After a strong year for Treasuries in 2025, the bank warned that the Federal Reserve’s ability to validate expectations for large cuts next year is “constrained by both structural and cyclical drivers.”
HSBC forecasts the 10-year Treasury yield at 4.30% by end-2026, notably above the Bloomberg consensus, and sees yields rising modestly to 4.40% by end-2027. The firm maintains a neutral duration view.
Mapping several policy scenarios, HSBC said a renewed inflation surge could push 10-year yields “to test 5%, particularly if monetary policy independence comes under question.”
Conversely, a softer growth path would likely produce “meaningful bull steepening of the curve.”

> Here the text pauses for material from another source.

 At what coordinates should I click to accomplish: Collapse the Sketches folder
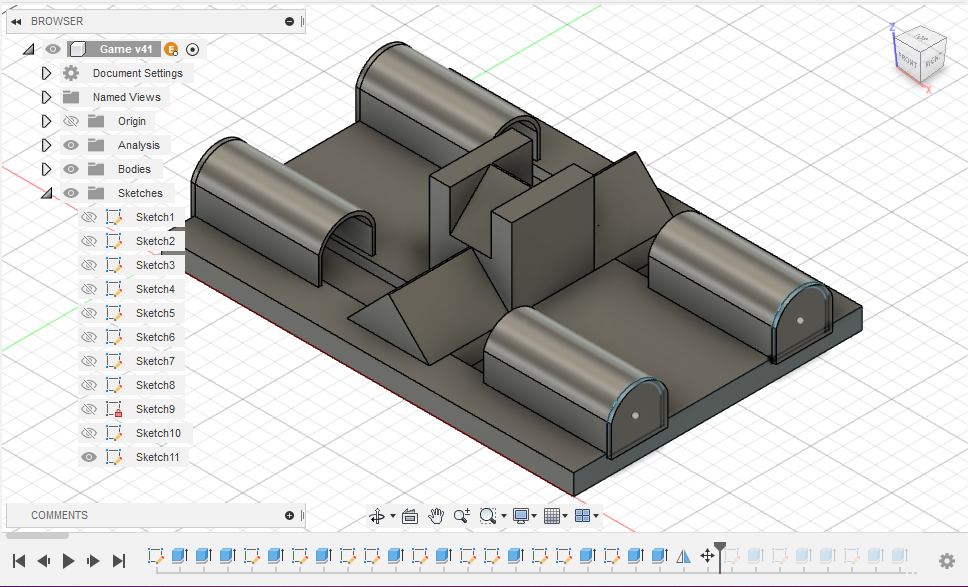(46, 192)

Overall, the bank sees the balance of risks as “asymmetric and skewed towards further curve steepening.”
It recommends positioning in the “belly” of the curve, where structural risks are lower and carry remains attractive.
Beyond Powell’s expected departure in mid-2026, HSBC noted that “several other personnel changes at the FOMC could also materialize,” adding uncertainty around policy direction.
The bank expects the Fed to begin “net asset purchases, concentrated in T-bills, from Q1 2026” to ease funding pressures as non-reserve liabilities expand.
On supply, HSBC believes Treasury coupon auction sizes will remain steady through the first half of 2026, but “maturity extension remains on the horizon,” with increases likely in Q4 amid large deficits.
The bank also argued that swap spreads fail to reflect these risks, creating scope for “long-dated Treasuries to underperform swaps in the coming months.”